The Principle of Legality: Issues of Rationale and Application
journal contributionposted on 29.10.2019, 09:27 by Bruce Chen
The term ‘principle of legality’ has most commonly been associated with one particular common law interpretive principle — the presumption that Parliament does not intend to interfere with fundamental common law rights, freedoms and immunities. The rationale is that it is in the last degree improbable that Parliament would abrogate or curtail such matters without clear and unambiguous language. The principle of legality is concerned with actual legislative intention. In recent times, it has been argued that a competing rationale has emerged, and the rationale of the principle is also facing contemporary challenges.
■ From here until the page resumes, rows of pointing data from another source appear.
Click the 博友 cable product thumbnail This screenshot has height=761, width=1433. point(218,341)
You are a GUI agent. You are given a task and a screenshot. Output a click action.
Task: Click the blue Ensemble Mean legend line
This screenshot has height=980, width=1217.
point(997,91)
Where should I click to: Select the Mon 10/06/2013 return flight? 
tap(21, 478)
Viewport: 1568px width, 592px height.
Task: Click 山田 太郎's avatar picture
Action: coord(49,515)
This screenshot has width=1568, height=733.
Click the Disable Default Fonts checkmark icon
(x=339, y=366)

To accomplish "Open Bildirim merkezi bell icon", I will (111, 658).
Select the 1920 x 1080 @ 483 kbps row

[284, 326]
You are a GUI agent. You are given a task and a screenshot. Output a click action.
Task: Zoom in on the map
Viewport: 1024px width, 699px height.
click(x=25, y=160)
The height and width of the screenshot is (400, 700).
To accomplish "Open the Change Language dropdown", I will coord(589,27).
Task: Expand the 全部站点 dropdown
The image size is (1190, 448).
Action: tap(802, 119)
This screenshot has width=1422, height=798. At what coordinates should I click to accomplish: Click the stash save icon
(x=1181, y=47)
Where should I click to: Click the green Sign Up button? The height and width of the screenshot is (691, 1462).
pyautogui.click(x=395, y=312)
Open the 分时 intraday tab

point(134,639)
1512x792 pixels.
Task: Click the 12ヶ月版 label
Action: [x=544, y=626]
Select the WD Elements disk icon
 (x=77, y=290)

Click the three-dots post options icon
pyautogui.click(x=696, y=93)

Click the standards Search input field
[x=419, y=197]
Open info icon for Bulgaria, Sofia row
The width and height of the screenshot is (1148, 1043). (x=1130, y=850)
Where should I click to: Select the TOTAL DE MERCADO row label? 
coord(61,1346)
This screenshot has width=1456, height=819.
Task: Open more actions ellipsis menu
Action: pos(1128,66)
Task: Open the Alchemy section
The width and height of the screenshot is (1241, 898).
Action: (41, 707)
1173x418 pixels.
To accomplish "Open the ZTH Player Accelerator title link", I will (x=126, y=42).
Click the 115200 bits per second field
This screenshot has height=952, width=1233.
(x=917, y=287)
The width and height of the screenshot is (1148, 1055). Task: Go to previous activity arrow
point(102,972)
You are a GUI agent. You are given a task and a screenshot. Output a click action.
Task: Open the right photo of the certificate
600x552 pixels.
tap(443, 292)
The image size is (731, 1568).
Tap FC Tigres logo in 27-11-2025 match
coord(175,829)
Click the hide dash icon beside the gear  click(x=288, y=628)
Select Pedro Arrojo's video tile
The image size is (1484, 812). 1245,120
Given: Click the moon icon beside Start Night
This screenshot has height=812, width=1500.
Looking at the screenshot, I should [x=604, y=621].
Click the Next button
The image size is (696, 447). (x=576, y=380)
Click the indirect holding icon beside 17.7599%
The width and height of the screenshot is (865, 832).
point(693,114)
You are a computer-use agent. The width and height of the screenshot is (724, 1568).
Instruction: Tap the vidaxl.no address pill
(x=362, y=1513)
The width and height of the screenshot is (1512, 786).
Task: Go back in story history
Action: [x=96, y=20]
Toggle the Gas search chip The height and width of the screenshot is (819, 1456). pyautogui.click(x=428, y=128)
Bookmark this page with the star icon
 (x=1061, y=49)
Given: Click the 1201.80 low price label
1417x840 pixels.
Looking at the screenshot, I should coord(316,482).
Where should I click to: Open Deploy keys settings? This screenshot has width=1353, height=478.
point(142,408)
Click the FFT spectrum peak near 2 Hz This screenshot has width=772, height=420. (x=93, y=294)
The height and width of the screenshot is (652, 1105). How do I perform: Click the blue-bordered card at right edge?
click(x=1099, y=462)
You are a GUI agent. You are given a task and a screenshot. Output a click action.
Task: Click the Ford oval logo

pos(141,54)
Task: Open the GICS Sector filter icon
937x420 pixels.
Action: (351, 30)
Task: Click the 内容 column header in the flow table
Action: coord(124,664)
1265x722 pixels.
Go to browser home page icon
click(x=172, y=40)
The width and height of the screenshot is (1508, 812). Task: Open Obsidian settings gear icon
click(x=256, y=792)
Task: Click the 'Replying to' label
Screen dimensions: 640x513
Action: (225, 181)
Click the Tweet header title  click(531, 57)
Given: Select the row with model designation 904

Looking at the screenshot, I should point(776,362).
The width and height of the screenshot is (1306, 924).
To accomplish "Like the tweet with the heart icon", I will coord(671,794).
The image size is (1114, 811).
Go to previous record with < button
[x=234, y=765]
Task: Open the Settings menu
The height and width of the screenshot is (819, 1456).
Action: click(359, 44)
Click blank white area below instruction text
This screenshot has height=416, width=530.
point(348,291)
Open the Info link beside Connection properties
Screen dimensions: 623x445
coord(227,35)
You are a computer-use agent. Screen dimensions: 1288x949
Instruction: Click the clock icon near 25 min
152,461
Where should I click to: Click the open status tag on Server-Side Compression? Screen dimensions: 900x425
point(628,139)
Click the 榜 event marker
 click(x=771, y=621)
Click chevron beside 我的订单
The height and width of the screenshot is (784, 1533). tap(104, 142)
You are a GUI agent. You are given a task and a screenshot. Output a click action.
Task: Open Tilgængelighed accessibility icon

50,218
In light of this, the nature and conceptual basis of the principle is briefly discussed. Moreover, the principle of legality, despite being long established, has been criticised for lacking clarity in its scope and operation. The purpose of this article is to comprehensively examine the principle’s scope and operation, having regard to the above-mentioned issues of rationale. This article focuses on the subject matter protected by the principle and the principle’s strength, including whether justification and proportionality considerations can have any role to play. It identifies and analyses methodological issues which remain unsettled, reaches conclusions as to methodological inconsistencies between the principle’s rationale and its application in practice, and provides some suggestions as to how this might be rectified.